Cahaba Valley Fire and EMR District filed a petition with the Shelby County Probate Court on July 8 to hold an election for the proposed fire dues rate changes, which also involve an increase in commercial rates.
All registered voters who live in the district may vote.
The election date and location will be set by the Shelby County probate judge.
Wilks said the vote is expected to take place in late August.
If approved, the new fire dues structure will go into effect Oct. 1.
For comparison, a list of other local fire departments and their budgets is included on the Cahaba Valley Fire and EMR District’s quality improvement plan information webpage.
While other departments receive funding from their cities’ tax revenue, Cahaba Valley mostly depends on fire dues. Funding the department receives from insurance companies for ambulance transports could take several months to arrive, Wilks said.

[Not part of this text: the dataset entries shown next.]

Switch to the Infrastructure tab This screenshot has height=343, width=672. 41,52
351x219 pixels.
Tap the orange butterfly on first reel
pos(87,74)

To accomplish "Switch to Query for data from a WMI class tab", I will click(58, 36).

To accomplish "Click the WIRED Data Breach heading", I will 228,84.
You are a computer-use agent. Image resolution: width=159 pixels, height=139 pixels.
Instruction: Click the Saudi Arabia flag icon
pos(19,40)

“Our budget is 95-percent fire dues,” he said. “We receive all our money from dues that come in between Oct. 1 and Dec. 31, so the rest of year we don’t have any revenue coming in.”

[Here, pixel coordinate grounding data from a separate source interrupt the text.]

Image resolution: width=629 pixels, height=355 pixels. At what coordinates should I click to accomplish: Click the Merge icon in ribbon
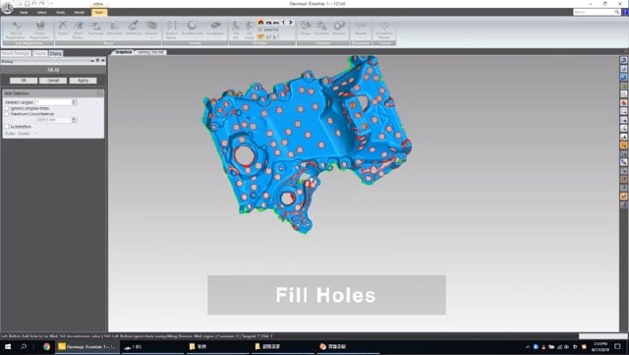[x=306, y=29]
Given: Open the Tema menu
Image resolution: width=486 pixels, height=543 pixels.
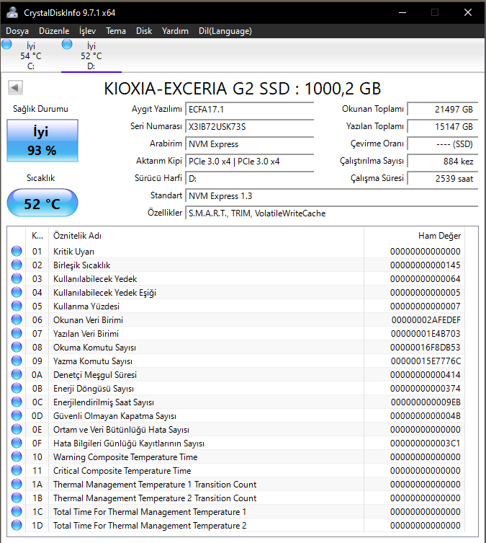Looking at the screenshot, I should 116,31.
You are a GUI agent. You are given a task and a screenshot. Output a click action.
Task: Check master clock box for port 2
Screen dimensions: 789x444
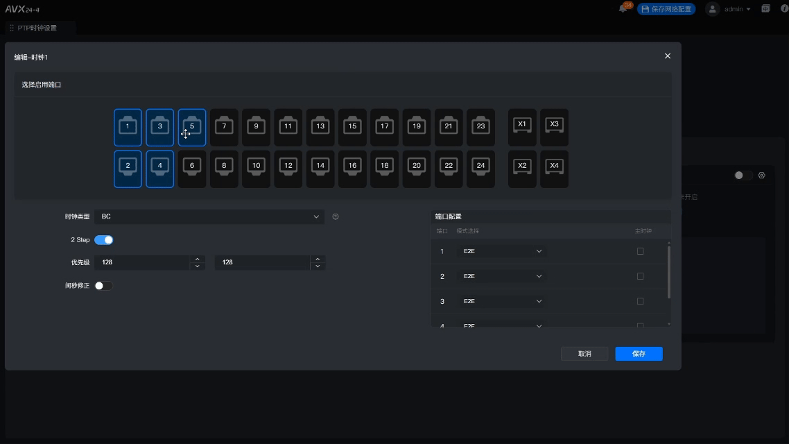pos(640,276)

In 2019, surveys were sent to the district’s residents to collect their thoughts and ideas for the future. The 2020-2025 strategic plan was developed from the survey results.
“We have gone as far as we can with the strategic plan without this new plan part going through,” Wilks said.
Last month, the department presented the updated quality improvement plan to a focus group of more than 30 stakeholders in the district.
“The whole purpose of that meeting was to present this plan to them to get feedback,” Wilks said. “They’ve called and made suggestions to tweak our plan, and we’ve listened to them. That was kind of our first pitch to the community to get feedback. That group said yes, move forward with it.”
The following are dates, times and locations for the upcoming community meetings:
- July 12, 7 p.m., 145 Narrows Drive (Station 185)
- July 13, 7 p.m., 60 Manning Place (Station 183)
- July 27, 7 p.m., 5487 U.S. 280 (Station 181)
Wilks said the department already has measures in place for residents who are facing hardships and need to request a dues waiver.
“We know this is going to be a significant increase in cost, but we believe we have tangible things they can associate to it,” Wilks said. “For residents, this is their fire department, and it’s their decision to make on what services they want us to provide. We’re presenting a plan, but it’s their decision on what they want.”